TASK
Please pick out every line of the records below that contains the word "Identify", matching its case exactly, and copy those lines.

* Begin DATASET ENTRIES *

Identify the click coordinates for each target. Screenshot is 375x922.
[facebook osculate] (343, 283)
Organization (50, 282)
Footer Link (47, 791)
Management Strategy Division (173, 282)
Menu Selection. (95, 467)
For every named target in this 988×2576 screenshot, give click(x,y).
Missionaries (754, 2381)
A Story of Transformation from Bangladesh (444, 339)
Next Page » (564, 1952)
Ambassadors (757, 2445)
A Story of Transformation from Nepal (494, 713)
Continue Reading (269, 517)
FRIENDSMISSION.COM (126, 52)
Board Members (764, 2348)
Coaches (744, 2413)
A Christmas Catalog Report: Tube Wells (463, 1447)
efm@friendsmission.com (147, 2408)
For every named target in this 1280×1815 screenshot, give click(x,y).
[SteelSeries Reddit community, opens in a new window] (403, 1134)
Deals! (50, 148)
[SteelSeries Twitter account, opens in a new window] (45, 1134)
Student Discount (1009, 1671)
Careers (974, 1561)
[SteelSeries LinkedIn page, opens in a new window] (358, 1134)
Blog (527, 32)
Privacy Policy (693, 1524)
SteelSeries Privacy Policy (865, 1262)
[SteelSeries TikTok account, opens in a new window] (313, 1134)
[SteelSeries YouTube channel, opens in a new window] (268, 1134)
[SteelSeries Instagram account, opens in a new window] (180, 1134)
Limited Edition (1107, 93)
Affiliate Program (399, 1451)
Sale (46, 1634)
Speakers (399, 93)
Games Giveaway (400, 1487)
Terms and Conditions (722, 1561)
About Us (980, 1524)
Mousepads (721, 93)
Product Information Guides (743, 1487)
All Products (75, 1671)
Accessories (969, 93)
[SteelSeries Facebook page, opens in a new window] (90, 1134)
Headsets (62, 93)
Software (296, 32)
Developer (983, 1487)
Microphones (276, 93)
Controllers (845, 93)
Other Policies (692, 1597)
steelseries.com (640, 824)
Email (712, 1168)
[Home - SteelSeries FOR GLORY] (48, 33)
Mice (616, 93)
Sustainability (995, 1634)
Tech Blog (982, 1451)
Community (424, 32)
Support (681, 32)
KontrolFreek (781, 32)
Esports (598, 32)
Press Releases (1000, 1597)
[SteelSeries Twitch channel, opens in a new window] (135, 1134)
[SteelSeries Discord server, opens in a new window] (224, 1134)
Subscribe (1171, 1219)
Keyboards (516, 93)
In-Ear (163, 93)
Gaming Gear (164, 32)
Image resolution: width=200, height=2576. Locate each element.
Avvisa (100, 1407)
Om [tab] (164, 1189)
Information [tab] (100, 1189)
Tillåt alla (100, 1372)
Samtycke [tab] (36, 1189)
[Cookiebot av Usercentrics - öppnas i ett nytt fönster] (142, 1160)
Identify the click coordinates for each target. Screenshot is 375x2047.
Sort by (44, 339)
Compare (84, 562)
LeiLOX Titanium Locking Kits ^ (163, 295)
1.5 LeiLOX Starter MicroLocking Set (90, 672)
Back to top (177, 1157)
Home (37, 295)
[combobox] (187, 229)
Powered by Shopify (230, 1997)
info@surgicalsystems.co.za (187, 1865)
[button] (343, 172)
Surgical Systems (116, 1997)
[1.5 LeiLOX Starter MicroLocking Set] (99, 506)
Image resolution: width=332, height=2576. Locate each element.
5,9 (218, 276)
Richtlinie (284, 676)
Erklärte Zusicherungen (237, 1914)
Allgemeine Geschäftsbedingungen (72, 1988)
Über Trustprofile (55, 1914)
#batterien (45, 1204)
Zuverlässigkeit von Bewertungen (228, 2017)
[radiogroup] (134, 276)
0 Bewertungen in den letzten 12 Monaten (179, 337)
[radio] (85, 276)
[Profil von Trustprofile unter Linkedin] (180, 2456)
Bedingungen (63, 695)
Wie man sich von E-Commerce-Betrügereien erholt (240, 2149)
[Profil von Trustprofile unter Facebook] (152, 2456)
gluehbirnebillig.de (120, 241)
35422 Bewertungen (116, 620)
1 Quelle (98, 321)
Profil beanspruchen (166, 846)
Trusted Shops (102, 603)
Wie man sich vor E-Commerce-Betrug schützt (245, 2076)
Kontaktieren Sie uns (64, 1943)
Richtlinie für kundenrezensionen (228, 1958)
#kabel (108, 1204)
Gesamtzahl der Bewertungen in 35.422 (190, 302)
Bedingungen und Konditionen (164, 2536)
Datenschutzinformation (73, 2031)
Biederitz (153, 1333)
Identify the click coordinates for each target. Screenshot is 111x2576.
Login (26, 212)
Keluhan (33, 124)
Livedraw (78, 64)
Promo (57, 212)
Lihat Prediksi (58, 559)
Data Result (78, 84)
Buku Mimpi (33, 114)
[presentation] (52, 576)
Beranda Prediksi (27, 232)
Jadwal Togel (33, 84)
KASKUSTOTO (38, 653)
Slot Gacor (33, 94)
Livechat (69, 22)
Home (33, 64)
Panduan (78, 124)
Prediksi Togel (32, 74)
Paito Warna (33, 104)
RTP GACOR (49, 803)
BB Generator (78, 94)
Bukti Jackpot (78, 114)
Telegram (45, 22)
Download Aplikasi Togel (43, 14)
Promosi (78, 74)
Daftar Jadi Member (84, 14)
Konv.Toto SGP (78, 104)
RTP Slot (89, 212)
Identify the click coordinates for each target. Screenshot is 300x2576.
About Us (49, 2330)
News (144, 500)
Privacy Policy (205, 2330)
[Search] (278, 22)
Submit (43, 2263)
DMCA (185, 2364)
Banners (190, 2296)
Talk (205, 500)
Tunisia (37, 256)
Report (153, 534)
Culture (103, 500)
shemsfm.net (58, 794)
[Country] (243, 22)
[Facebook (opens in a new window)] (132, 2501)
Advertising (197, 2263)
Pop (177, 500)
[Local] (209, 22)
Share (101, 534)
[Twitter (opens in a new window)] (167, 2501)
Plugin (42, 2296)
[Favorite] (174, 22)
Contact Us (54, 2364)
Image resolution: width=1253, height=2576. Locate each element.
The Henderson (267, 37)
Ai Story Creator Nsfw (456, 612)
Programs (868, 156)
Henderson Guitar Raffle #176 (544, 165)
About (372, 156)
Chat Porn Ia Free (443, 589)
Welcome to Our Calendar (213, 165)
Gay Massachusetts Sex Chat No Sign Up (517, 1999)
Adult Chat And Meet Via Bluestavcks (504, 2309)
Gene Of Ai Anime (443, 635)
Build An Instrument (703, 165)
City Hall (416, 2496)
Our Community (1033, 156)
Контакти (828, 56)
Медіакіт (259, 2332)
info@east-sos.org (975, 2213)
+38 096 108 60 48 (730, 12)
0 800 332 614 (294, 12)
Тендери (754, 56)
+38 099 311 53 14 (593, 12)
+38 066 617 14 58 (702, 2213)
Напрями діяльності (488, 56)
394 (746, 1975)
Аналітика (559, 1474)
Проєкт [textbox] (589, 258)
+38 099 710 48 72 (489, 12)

* End DATASET ENTRIES *

RESPONSE FOR THIS EXERCISE
Identify the click coordinates for each target. Screenshot is 375x922.
Identify the click coordinates for each target. Screenshot is 375x2047.
Identify the click coordinates for each target. Screenshot is 111x2576.
Identify the click coordinates for each target. Screenshot is 300x2576.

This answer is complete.